_Dataset records_
=== Begin Enclosure ===

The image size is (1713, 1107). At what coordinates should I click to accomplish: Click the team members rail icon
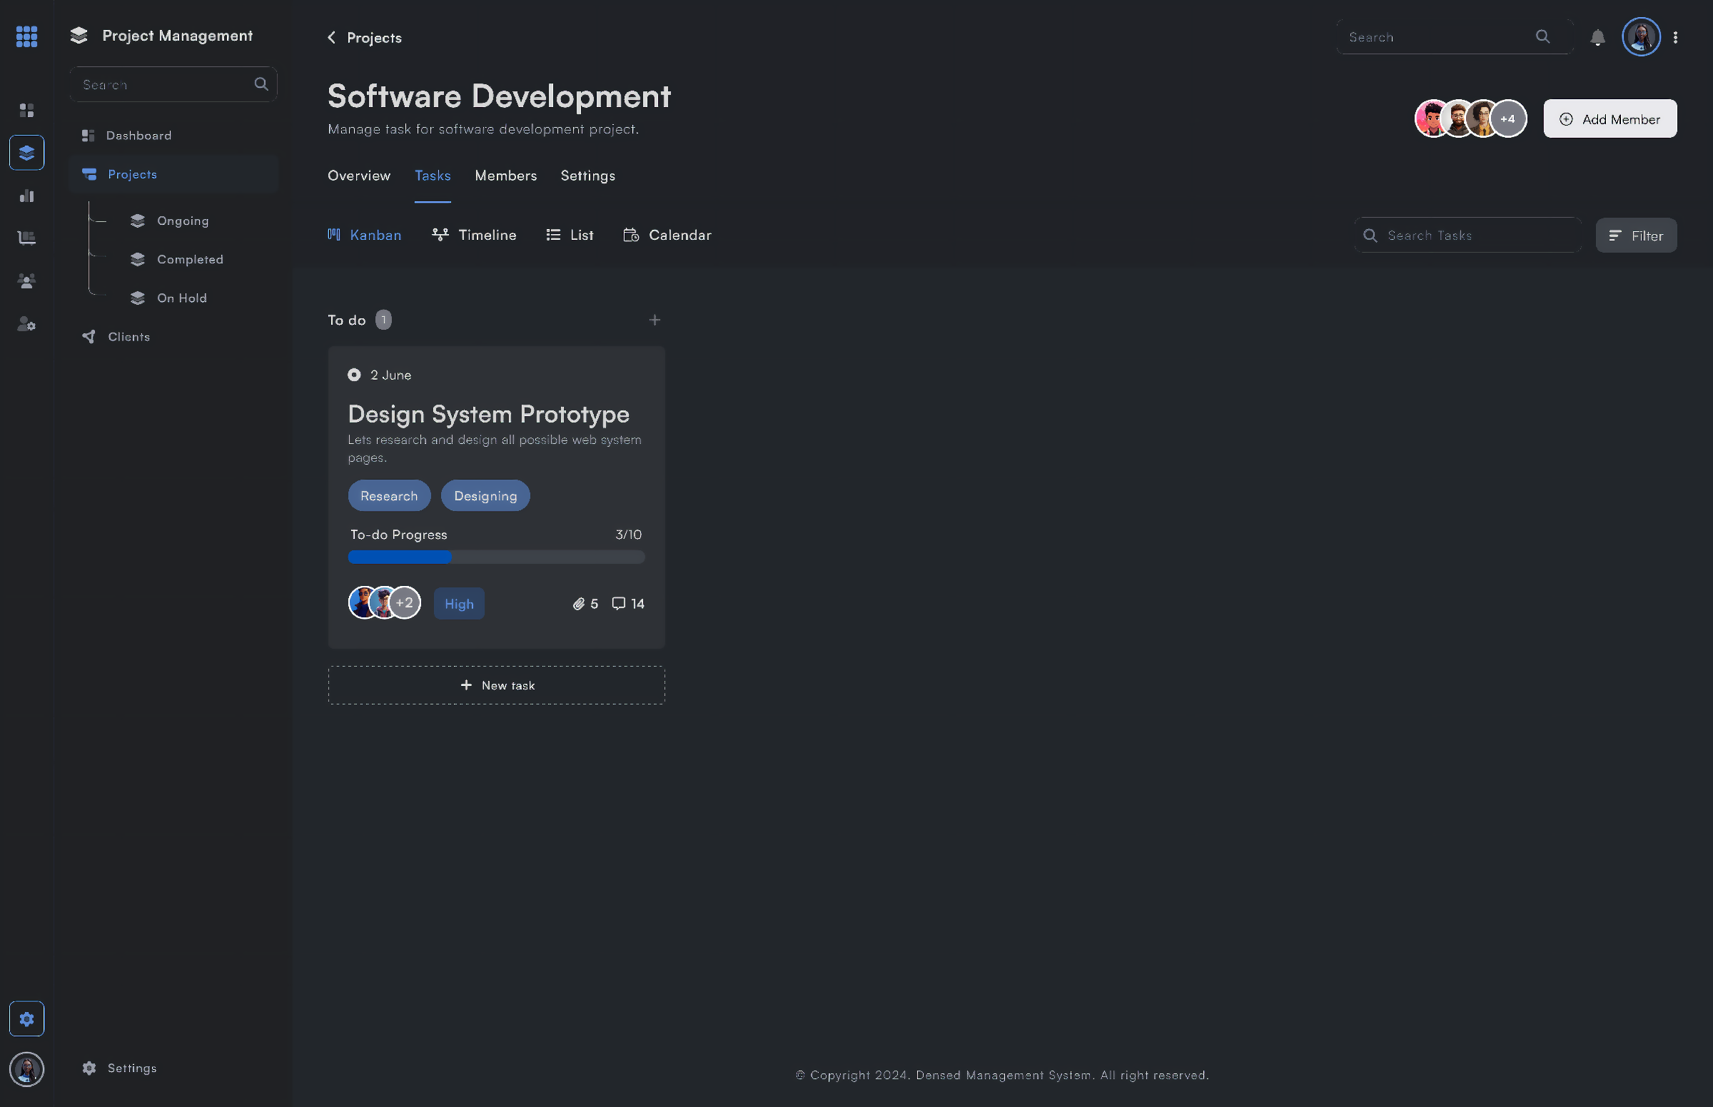pos(27,281)
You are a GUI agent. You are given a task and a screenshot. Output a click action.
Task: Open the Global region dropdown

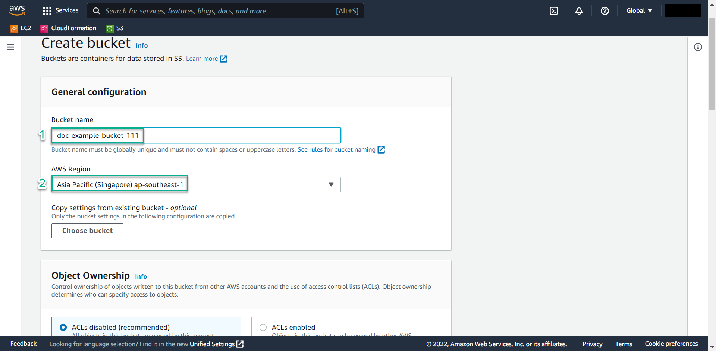[639, 10]
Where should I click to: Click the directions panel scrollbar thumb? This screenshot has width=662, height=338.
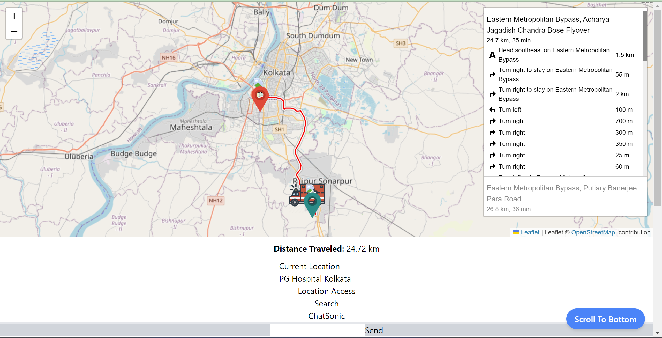pos(645,36)
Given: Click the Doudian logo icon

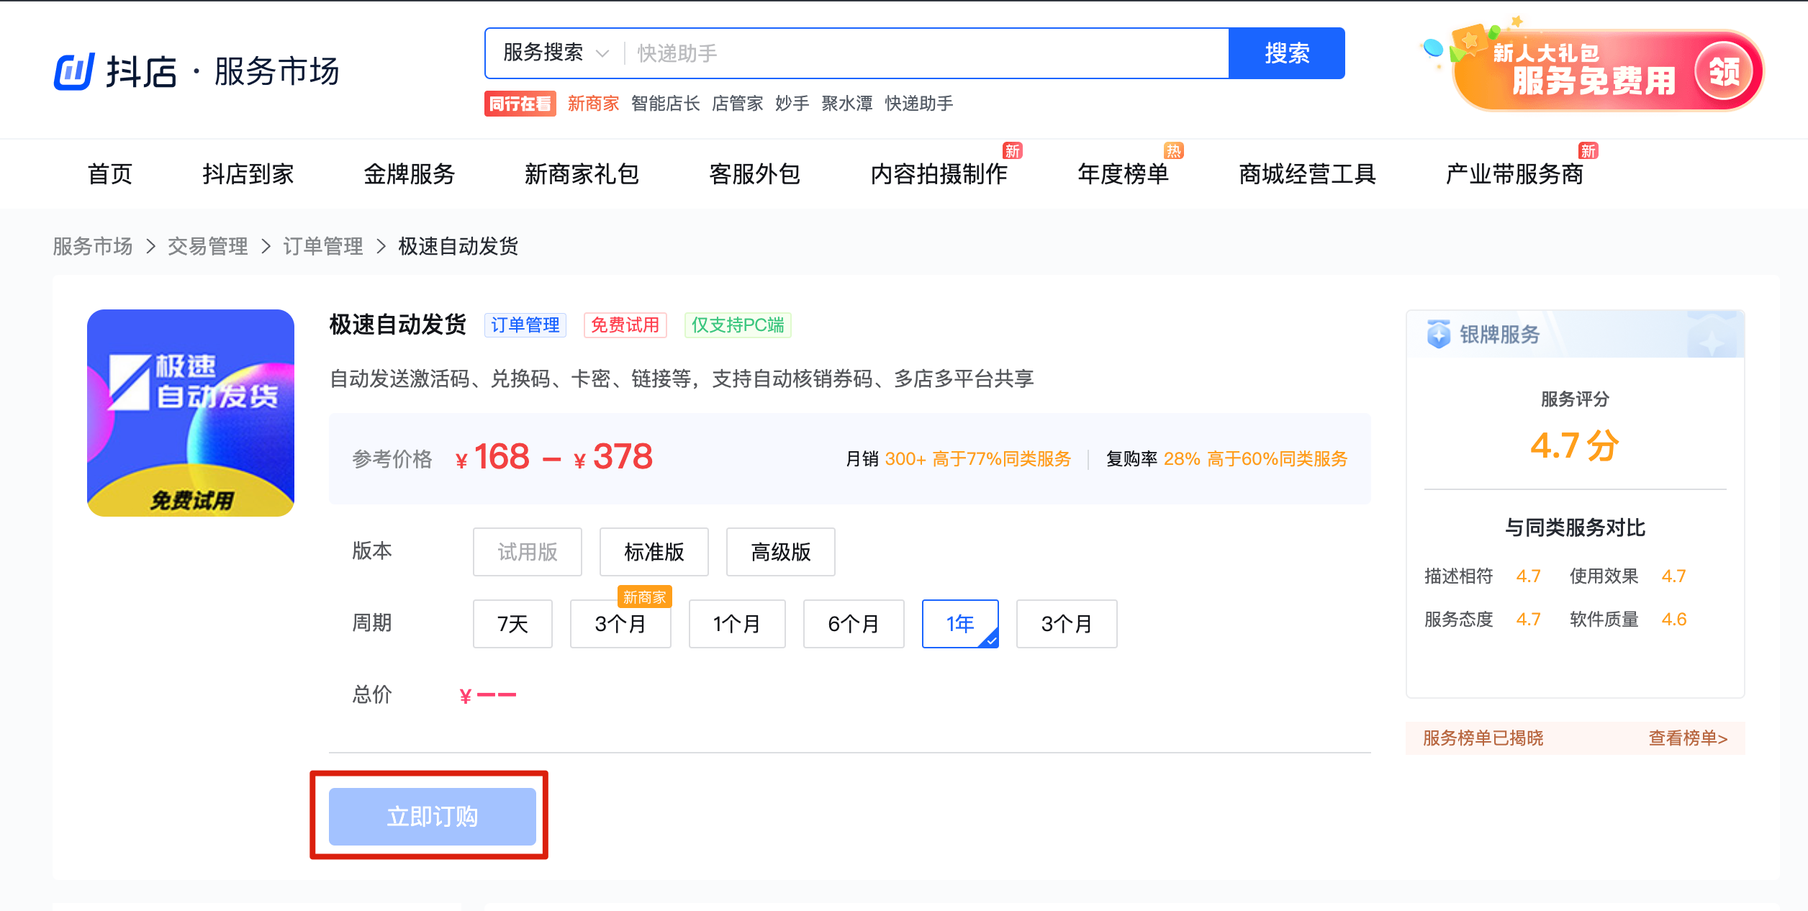Looking at the screenshot, I should [x=74, y=71].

=== End Enclosure ===

_Exercise directions_
The expected answer is the whole listing above, copied exactly, with images excluded.

_Task answer_
The image size is (1713, 1107). At what coordinates should I click to accomplish: Click the team members rail icon
pos(27,281)
You are a GUI agent. You are given a task and a screenshot. Output a click action.
Task: Open the Global region dropdown

[639, 10]
Where should I click to: Click the directions panel scrollbar thumb? This screenshot has width=662, height=338.
pos(645,36)
Given: Click the Doudian logo icon

Looking at the screenshot, I should [x=74, y=71].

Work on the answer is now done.